Let the agent run multiple times if needed – reproducibility is key.

This process mimics a brand-new developer who has never seen your project before. Any break in the flow is a real documentation bug.

Step 6: Analyze Failures and Fix Documentation

Collect the logs from the agent and group them by:

Commands that failed – likely due to silent drift (e.g., Docker version upgrade changed a flag).
Missing steps or ambiguous instructions – signs of the curse of knowledge.
Output mismatches – the tutorial might have copy-paste errors or outdated screenshots.

For each issue, update your documentation:

If a command changed, update the command and the expected output in the guide.
If a step is unclear, add explicit details (like “run drasi list query and look for the ‘Running’ status”).
If dependencies changed (e.g., newer Docker version), add a compatibility note or update the tutorial requirements.

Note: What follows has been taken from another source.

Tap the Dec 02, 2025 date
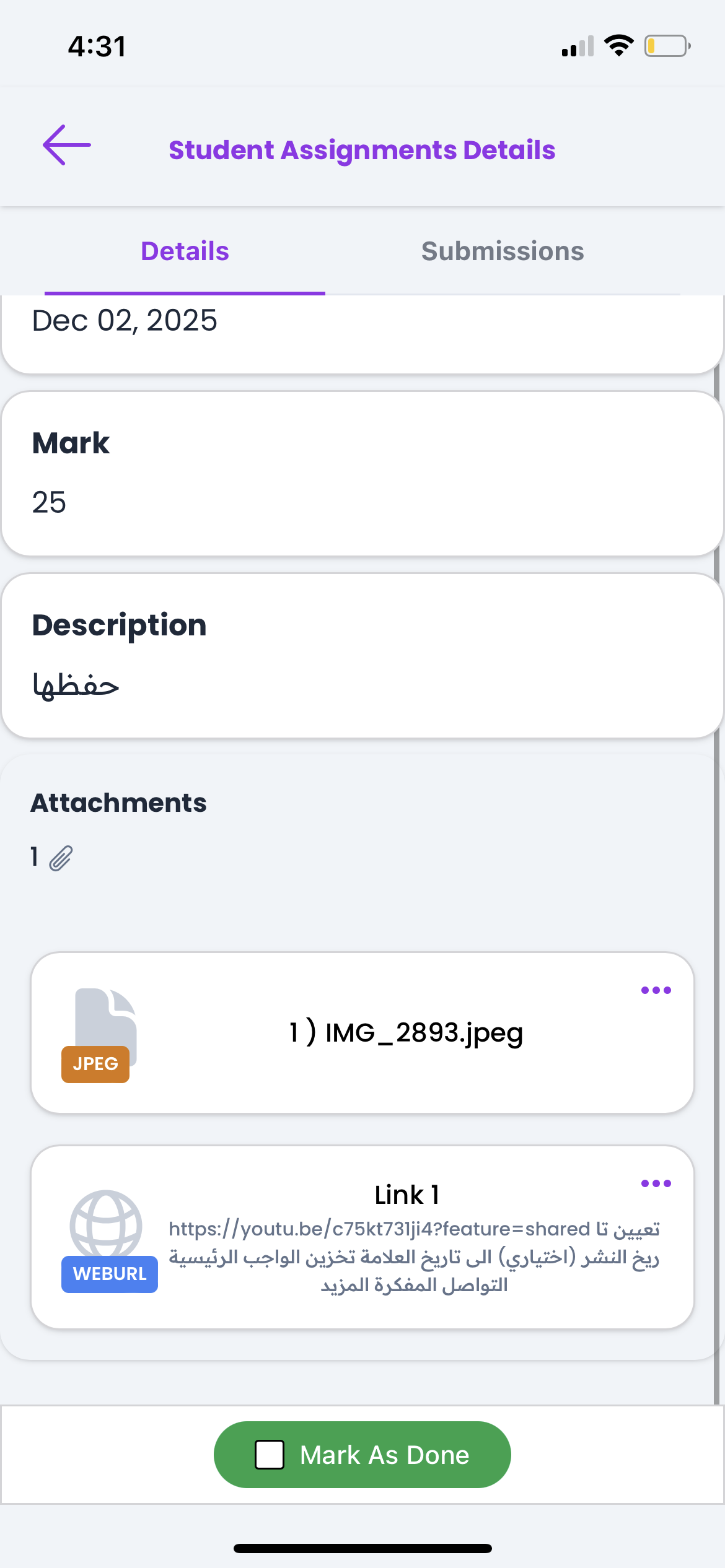 pos(125,321)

Step 7: Automate Regular Testing with CI/CD

To prevent future silent drift, integrate the agent into your continuous integration pipeline.

Schedule the agent to run daily or on every commit to your documentation repository.
Use GitHub Actions (or similar) to spin up a Dev Container, run the agent, and report failures.
Configure notifications to your team when the tutorial breaks.

This turns documentation testing from a manual chore into an automated monitoring system. You’ll catch issues before users do.

Tips for Success

Start small – Test the most critical getting-started guide first. Once you’ve proven the agent works, expand to other tutorials.
Record agent runs – Keep a log of each execution. Over time, you’ll build a history of changes that broke the doc, helping you anticipate future deprecations.
Pair with human reviewers – The agent finds technical bugs, but can’t judge tone, clarity, or logical flow. Use it to complement, not replace, human review.
Version your test environment – Matching the Docker, k3d, and project versions in your agent’s environment is crucial. Pin dependencies in devcontainer.json.
Share your results – Open-source communities love hearing how you’ve improved onboarding. Post a blog or issue about your agent to attract contributors.

By treating documentation testing as a simulation problem, you can leverage AI to catch silent drifts and knowledge gaps early. The payoff: a smoother onboarding experience, fewer frustrated users, and a healthier open-source project.